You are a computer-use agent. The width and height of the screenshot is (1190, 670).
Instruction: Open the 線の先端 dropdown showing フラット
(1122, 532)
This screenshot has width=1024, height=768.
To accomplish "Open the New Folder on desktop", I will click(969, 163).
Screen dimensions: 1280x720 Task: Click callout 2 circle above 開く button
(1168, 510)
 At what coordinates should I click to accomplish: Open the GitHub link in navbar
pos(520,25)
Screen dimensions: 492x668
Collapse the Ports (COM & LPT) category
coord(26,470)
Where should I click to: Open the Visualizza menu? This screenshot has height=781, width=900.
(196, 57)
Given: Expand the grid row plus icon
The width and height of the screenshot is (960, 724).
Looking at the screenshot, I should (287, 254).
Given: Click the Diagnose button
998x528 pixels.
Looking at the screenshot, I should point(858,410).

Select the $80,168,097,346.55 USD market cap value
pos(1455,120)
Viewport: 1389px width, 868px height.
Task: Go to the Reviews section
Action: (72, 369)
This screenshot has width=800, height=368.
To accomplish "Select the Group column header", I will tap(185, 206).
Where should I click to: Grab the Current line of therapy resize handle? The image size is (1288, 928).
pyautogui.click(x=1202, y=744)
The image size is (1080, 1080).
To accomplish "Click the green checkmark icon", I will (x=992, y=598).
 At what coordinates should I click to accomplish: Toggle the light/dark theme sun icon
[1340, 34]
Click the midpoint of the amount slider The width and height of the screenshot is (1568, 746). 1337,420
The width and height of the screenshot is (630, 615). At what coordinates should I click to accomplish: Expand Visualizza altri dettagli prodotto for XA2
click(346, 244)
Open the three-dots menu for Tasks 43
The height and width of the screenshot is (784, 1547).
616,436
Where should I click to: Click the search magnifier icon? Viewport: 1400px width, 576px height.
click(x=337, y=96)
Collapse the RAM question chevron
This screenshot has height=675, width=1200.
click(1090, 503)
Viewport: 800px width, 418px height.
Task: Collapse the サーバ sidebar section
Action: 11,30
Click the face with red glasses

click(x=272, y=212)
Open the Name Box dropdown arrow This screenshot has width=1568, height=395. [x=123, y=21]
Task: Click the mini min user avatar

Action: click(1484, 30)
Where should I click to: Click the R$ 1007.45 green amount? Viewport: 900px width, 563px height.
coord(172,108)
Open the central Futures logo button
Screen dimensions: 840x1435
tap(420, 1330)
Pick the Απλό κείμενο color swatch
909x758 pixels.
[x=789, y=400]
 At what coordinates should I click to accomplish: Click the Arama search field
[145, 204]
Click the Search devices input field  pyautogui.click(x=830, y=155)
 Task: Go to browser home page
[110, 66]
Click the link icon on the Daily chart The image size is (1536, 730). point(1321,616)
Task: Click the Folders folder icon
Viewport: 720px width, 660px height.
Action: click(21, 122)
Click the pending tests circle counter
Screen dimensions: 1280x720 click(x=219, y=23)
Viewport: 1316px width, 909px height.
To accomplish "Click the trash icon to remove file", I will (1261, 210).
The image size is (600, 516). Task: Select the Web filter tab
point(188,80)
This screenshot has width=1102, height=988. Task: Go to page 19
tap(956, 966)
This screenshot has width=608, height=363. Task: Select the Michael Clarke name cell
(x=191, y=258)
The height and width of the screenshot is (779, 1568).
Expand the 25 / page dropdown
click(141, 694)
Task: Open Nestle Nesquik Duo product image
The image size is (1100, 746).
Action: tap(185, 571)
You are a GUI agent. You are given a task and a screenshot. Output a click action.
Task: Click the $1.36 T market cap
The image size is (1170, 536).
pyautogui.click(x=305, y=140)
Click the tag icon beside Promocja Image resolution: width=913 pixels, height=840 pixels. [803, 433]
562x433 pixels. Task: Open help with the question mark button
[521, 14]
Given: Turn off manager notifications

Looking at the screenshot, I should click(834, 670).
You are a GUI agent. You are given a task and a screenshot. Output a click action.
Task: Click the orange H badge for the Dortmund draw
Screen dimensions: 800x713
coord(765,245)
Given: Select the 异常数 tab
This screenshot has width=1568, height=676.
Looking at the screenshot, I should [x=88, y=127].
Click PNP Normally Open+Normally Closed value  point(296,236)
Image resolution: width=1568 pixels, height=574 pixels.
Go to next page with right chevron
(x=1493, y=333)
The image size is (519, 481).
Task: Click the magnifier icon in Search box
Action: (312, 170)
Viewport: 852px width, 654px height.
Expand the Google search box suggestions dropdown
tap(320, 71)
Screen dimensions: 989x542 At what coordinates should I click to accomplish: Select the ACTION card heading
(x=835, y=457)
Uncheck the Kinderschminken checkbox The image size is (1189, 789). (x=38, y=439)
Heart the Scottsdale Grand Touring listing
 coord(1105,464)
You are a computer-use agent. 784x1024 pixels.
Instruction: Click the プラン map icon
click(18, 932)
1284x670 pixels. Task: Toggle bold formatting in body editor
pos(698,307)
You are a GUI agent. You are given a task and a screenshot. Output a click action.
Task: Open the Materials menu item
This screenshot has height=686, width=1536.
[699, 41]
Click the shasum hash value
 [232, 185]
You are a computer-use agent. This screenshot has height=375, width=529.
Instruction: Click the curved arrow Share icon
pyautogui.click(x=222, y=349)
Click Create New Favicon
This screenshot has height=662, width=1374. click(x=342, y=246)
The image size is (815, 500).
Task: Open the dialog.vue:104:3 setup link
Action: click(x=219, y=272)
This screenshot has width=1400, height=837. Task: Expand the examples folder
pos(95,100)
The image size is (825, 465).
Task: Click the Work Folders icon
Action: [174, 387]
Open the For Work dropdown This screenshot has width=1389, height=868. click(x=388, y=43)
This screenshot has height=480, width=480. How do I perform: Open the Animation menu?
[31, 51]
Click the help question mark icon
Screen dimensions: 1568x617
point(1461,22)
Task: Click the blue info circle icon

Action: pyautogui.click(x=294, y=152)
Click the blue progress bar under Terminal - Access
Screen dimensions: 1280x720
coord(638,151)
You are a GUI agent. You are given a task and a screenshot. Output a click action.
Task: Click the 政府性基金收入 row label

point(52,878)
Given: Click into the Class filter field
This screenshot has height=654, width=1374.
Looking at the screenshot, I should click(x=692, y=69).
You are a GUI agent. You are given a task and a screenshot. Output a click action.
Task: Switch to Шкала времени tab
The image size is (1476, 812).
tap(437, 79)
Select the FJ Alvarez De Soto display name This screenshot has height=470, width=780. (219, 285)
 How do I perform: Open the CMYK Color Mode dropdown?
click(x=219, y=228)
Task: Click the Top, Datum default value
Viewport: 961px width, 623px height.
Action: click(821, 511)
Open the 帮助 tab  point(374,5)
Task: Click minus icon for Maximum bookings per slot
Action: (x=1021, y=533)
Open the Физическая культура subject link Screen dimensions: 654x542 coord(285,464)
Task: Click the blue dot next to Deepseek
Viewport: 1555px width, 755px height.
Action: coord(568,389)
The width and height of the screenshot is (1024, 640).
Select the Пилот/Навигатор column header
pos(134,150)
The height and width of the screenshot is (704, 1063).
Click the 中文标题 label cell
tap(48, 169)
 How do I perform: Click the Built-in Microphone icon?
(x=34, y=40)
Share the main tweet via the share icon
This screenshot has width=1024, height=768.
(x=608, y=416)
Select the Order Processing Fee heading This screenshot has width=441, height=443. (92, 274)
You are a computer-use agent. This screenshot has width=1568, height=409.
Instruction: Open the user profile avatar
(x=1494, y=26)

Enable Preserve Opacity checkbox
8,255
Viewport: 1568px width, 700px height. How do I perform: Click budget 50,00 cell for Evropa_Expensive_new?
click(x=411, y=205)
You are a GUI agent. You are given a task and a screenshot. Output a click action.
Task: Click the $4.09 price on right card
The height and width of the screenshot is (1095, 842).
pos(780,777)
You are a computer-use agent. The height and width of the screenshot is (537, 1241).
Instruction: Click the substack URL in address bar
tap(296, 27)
------------------------------------------------------------------------
## WHAT YOU SHOULD DO
Repeat all the material above, matching every character.

## SOLUTION FOR THIS TASK
You are a computer-use agent. The width and height of the screenshot is (1190, 670).
Instruction: Open the 線の先端 dropdown showing フラット
(1122, 532)
This screenshot has width=1024, height=768.
To accomplish "Open the New Folder on desktop", I will click(969, 163).
Screen dimensions: 1280x720 Task: Click callout 2 circle above 開く button
(1168, 510)
 At what coordinates should I click to accomplish: Open the GitHub link in navbar
pos(520,25)
Screen dimensions: 492x668
Collapse the Ports (COM & LPT) category
coord(26,470)
Where should I click to: Open the Visualizza menu? This screenshot has height=781, width=900.
(196, 57)
Given: Expand the grid row plus icon
The width and height of the screenshot is (960, 724).
Looking at the screenshot, I should (287, 254).
Given: Click the Diagnose button
998x528 pixels.
Looking at the screenshot, I should point(858,410).

Select the $80,168,097,346.55 USD market cap value
pos(1455,120)
Viewport: 1389px width, 868px height.
Task: Go to the Reviews section
Action: (72, 369)
This screenshot has width=800, height=368.
To accomplish "Select the Group column header", I will tap(185, 206).
Where should I click to: Grab the Current line of therapy resize handle? The image size is (1288, 928).
pyautogui.click(x=1202, y=744)
The image size is (1080, 1080).
To accomplish "Click the green checkmark icon", I will (x=992, y=598).
 At what coordinates should I click to accomplish: Toggle the light/dark theme sun icon
[1340, 34]
Click the midpoint of the amount slider The width and height of the screenshot is (1568, 746). 1337,420
The width and height of the screenshot is (630, 615). At what coordinates should I click to accomplish: Expand Visualizza altri dettagli prodotto for XA2
click(346, 244)
Open the three-dots menu for Tasks 43
The height and width of the screenshot is (784, 1547).
616,436
Where should I click to: Click the search magnifier icon? Viewport: 1400px width, 576px height.
click(x=337, y=96)
Collapse the RAM question chevron
This screenshot has height=675, width=1200.
click(1090, 503)
Viewport: 800px width, 418px height.
Task: Collapse the サーバ sidebar section
Action: 11,30
Click the face with red glasses

click(x=272, y=212)
Open the Name Box dropdown arrow This screenshot has width=1568, height=395. [x=123, y=21]
Task: Click the mini min user avatar

Action: click(1484, 30)
Where should I click to: Click the R$ 1007.45 green amount? Viewport: 900px width, 563px height.
coord(172,108)
Open the central Futures logo button
Screen dimensions: 840x1435
tap(420, 1330)
Pick the Απλό κείμενο color swatch
909x758 pixels.
[x=789, y=400]
 At what coordinates should I click to accomplish: Click the Arama search field
[145, 204]
Click the Search devices input field  pyautogui.click(x=830, y=155)
 Task: Go to browser home page
[110, 66]
Click the link icon on the Daily chart The image size is (1536, 730). point(1321,616)
Task: Click the Folders folder icon
Viewport: 720px width, 660px height.
Action: click(21, 122)
Click the pending tests circle counter
Screen dimensions: 1280x720 click(x=219, y=23)
Viewport: 1316px width, 909px height.
To accomplish "Click the trash icon to remove file", I will (1261, 210).
The image size is (600, 516). Task: Select the Web filter tab
point(188,80)
This screenshot has width=1102, height=988. Task: Go to page 19
tap(956, 966)
This screenshot has width=608, height=363. Task: Select the Michael Clarke name cell
(x=191, y=258)
The height and width of the screenshot is (779, 1568).
Expand the 25 / page dropdown
click(141, 694)
Task: Open Nestle Nesquik Duo product image
The image size is (1100, 746).
Action: tap(185, 571)
You are a GUI agent. You are given a task and a screenshot. Output a click action.
Task: Click the $1.36 T market cap
The image size is (1170, 536).
pyautogui.click(x=305, y=140)
Click the tag icon beside Promocja Image resolution: width=913 pixels, height=840 pixels. [803, 433]
562x433 pixels. Task: Open help with the question mark button
[521, 14]
Given: Turn off manager notifications

Looking at the screenshot, I should click(834, 670).
You are a GUI agent. You are given a task and a screenshot. Output a click action.
Task: Click the orange H badge for the Dortmund draw
Screen dimensions: 800x713
coord(765,245)
Given: Select the 异常数 tab
This screenshot has width=1568, height=676.
Looking at the screenshot, I should [x=88, y=127].
Click PNP Normally Open+Normally Closed value  point(296,236)
Image resolution: width=1568 pixels, height=574 pixels.
Go to next page with right chevron
(x=1493, y=333)
The image size is (519, 481).
Task: Click the magnifier icon in Search box
Action: (312, 170)
Viewport: 852px width, 654px height.
Expand the Google search box suggestions dropdown
tap(320, 71)
Screen dimensions: 989x542 At what coordinates should I click to accomplish: Select the ACTION card heading
(x=835, y=457)
Uncheck the Kinderschminken checkbox The image size is (1189, 789). (x=38, y=439)
Heart the Scottsdale Grand Touring listing
 coord(1105,464)
You are a computer-use agent. 784x1024 pixels.
Instruction: Click the プラン map icon
click(18, 932)
1284x670 pixels. Task: Toggle bold formatting in body editor
pos(698,307)
You are a GUI agent. You are given a task and a screenshot. Output a click action.
Task: Open the Materials menu item
This screenshot has height=686, width=1536.
[699, 41]
Click the shasum hash value
 [232, 185]
You are a computer-use agent. This screenshot has height=375, width=529.
Instruction: Click the curved arrow Share icon
pyautogui.click(x=222, y=349)
Click Create New Favicon
This screenshot has height=662, width=1374. click(x=342, y=246)
The image size is (815, 500).
Task: Open the dialog.vue:104:3 setup link
Action: click(x=219, y=272)
This screenshot has width=1400, height=837. Task: Expand the examples folder
pos(95,100)
The image size is (825, 465).
Task: Click the Work Folders icon
Action: [174, 387]
Open the For Work dropdown This screenshot has width=1389, height=868. click(x=388, y=43)
This screenshot has height=480, width=480. How do I perform: Open the Animation menu?
[31, 51]
Click the help question mark icon
Screen dimensions: 1568x617
point(1461,22)
Task: Click the blue info circle icon

Action: pyautogui.click(x=294, y=152)
Click the blue progress bar under Terminal - Access
Screen dimensions: 1280x720
coord(638,151)
You are a GUI agent. You are given a task and a screenshot. Output a click action.
Task: Click the 政府性基金收入 row label

point(52,878)
Given: Click into the Class filter field
This screenshot has height=654, width=1374.
Looking at the screenshot, I should click(x=692, y=69).
You are a GUI agent. You are given a task and a screenshot. Output a click action.
Task: Switch to Шкала времени tab
The image size is (1476, 812).
tap(437, 79)
Select the FJ Alvarez De Soto display name This screenshot has height=470, width=780. (219, 285)
 How do I perform: Open the CMYK Color Mode dropdown?
click(x=219, y=228)
Task: Click the Top, Datum default value
Viewport: 961px width, 623px height.
Action: click(821, 511)
Open the 帮助 tab  point(374,5)
Task: Click minus icon for Maximum bookings per slot
Action: (x=1021, y=533)
Open the Физическая культура subject link Screen dimensions: 654x542 coord(285,464)
Task: Click the blue dot next to Deepseek
Viewport: 1555px width, 755px height.
Action: coord(568,389)
The width and height of the screenshot is (1024, 640).
Select the Пилот/Навигатор column header
pos(134,150)
The height and width of the screenshot is (704, 1063).
Click the 中文标题 label cell
tap(48, 169)
 How do I perform: Click the Built-in Microphone icon?
(x=34, y=40)
Share the main tweet via the share icon
This screenshot has width=1024, height=768.
(x=608, y=416)
Select the Order Processing Fee heading This screenshot has width=441, height=443. (92, 274)
You are a computer-use agent. This screenshot has width=1568, height=409.
Instruction: Open the user profile avatar
(x=1494, y=26)

Enable Preserve Opacity checkbox
8,255
Viewport: 1568px width, 700px height. How do I perform: Click budget 50,00 cell for Evropa_Expensive_new?
click(x=411, y=205)
You are a GUI agent. You are given a task and a screenshot. Output a click action.
Task: Click the $4.09 price on right card
The height and width of the screenshot is (1095, 842).
pos(780,777)
You are a computer-use agent. The height and width of the screenshot is (537, 1241).
Instruction: Click the substack URL in address bar
tap(296, 27)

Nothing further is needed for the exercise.